- **Check your understanding**
1. Copy the testimony about The Hiding Place word for word, starting at "This verse spoke" and ending at "transformed can go to.".
2. According to the testimony about The Hiding Place, in what month and year did the writer check in there?
3. Extend the testimony about The Hiding Place, picking up after its last sentence.

- **Extract provided**
So I prayed to God, and one day during my Quiet Time He showed me a verse, 2 Timothy 2:22: “Flee the evil desires of youth and pursue righteousness, faith, love and peace, along with those who call on the Lord out of a pure heart.”
This verse spoke to me. It was like a hammer that woke me up – flee the evil desires! Because even though I was a Christian, my mind often flashed back to the life I used to enjoy. There was still an old path from my previous life that I was tempted to return to.
I asked God: “You want me to go where? How to continue to pursue things like righteousness, faith, love and peace?” Amazingly, around this time, my Christian brothers began to tell me about a “halfway house”. They explained that a halfway house was a Christian home with programmes where people who want to change, quit drugs and have their lives transformed can go to.
So I prayed, “God, if you want me to go to this place, and want me to continue pursuing all these things – You just lead me.” After praying this prayer, I felt peace in my heart. So I decided I would do it, and went to find the person-in-charge of the Prison Fellowship. She interviewed me and recommended me to The Hiding Place.
Right before release, I faced distractions and temptations.
My mother wanted me to buy a flat for her as she had just sold hers. Then my childhood friend came to visit me, telling me he would support me when I came out so I could be a soccer bookie again. It felt like the devil was ka-cheowing (disturbing) me!
I had no peace after listening to all these “offers”, and God reassured me that The Hiding Place was where I should go. So I made a decision: I told my brother that I wanted to move into The Hiding Place straightaway. I told my mother and brother that I needed to go to this place to continue to know Jesus more.
I checked into The Hiding Place in November 2011. The journey was not easy. I went through a lot of struggles because of my anger, bitterness and jealousy. I was not happy for the first year. For the first six months, I constantly clashed with the others there and offended them. It was hard.
At one point, I was accused of doing something wrong by a staff. Everyone knew I wasn’t in the wrong. I was furious after that. I was about to pack my bags, say “bye bye” and go home.

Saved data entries
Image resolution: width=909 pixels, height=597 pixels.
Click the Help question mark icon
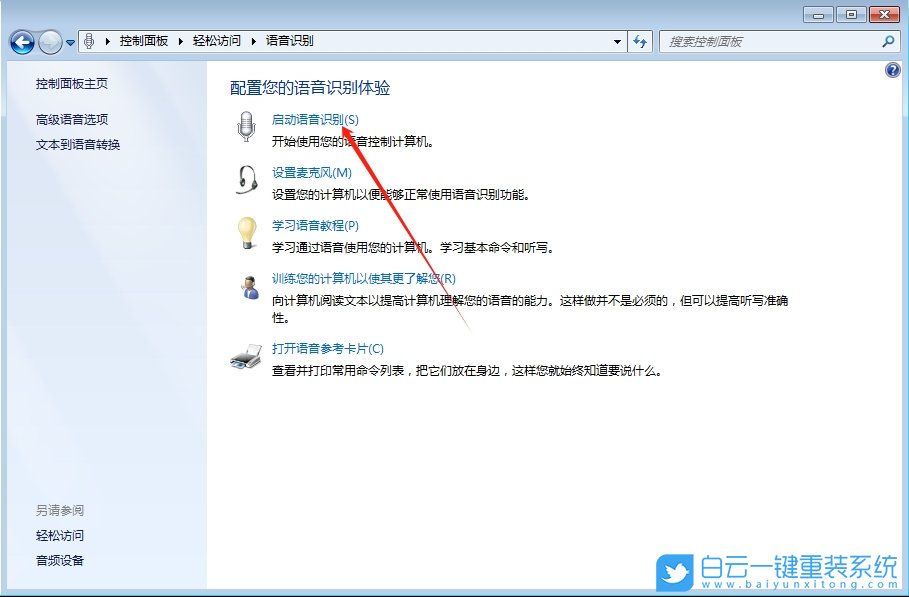893,70
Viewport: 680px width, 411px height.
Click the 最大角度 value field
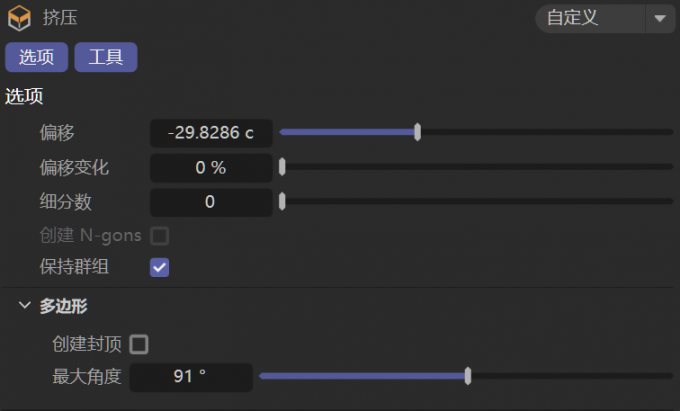tap(191, 377)
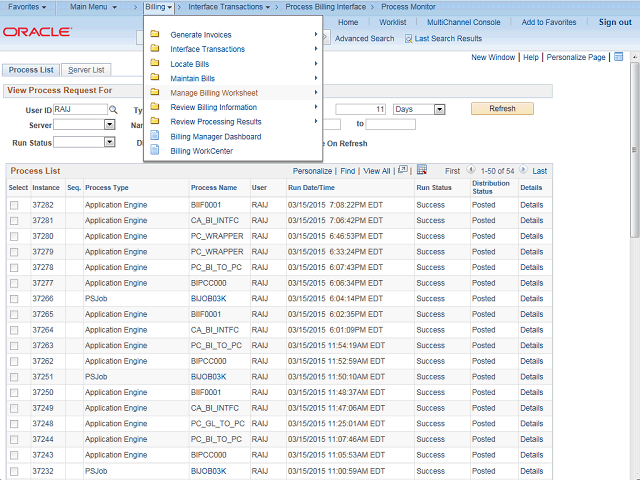The width and height of the screenshot is (640, 480).
Task: Click the page http icon beside Personalize Page
Action: coord(619,57)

- **Answers per task**
1.
This verse spoke to me. It was like a hammer that woke me up – flee the evil desires! Because even though I was a Christian, my mind often flashed back to the life I used to enjoy. There was still an old path from my previous life that I was tempted to return to.
I asked God: “You want me to go where? How to continue to pursue things like righteousness, faith, love and peace?” Amazingly, around this time, my Christian brothers began to tell me about a “halfway house”. They explained that a halfway house was a Christian home with programmes where people who want to change, quit drugs and have their lives transformed can go to.

2. November 2011.

3.
But my friend, Jeremy, who was sleeping in the bunk at the time, had a dream that I was packing my bags and about to go home. When he woke up, he said: “Cary, I just had a dream that you are leaving.” I was shocked that he knew. He continued: “Don’t make rash decisions, just cool down and pray.”
When he said that to me, I knew it was God intervening. So I just went to my room and calmed down. As I was crying and praying to God, this verse – which I had come across four times that same week – came to mind.
“But those who hope in the Lord will renew their strength. They will soar on wings like eagles; they will run and not grow weary, they will walk and not be faint.” (Isaiah 40:31)
I was lying in my bed when this happened, and that was when I finally noticed what was on the poster beside my bed – an eagle soaring. For so many months I hadn’t realised this, I never read the verse. Seeing it was like hearing God speak. So I decided to stay.
Time passed, and God moulded me along the way.
He helped me through my anger, bitterness and jealousy. Living with other people, I became more patient, more gracious, more understanding.
Becoming a new man took me five years. And this year, I even attended Tung Ling Bible School!
I only learned English at the Hiding Place. I couldn’t even understand my teachers at first. But in the last two years, I’ve started to share my testimony with various local churches – in English. I’ve also returned to prison to minister to the brothers and encourage them that we have hope.
I didn’t have the confidence to do all these in the past. But staying in a spiritual environment has equipped me.
In my whole life, I’ve made a lot of choices, most of them wrong ones.
But the one right choice I made was not going home when I was released from prison and going to The Hiding Place instead. Until now, I’ve never regretted it. And God has shown His faithfulness in my life.
I was a nobody, nothing, yet God has used me in His ministry. These are things I would never have dreamt of doing.
I committed to The Hiding Place for three years. But as I was thinking about the future, God spoke to me and reminded me that serving Him is not like serving out a contract. He told me that serving Him is a whole life thing – it’s an eternal thing. From then on, I surrendered my whole life to God.
Finally, if I could turn back time and talk to a younger version of myself, I would say: “Don’t waste your life. Cherish the people who love you and are beside you. Cherish the moment.
“One day Jesus will find you – just like how Jesus found me in prison.”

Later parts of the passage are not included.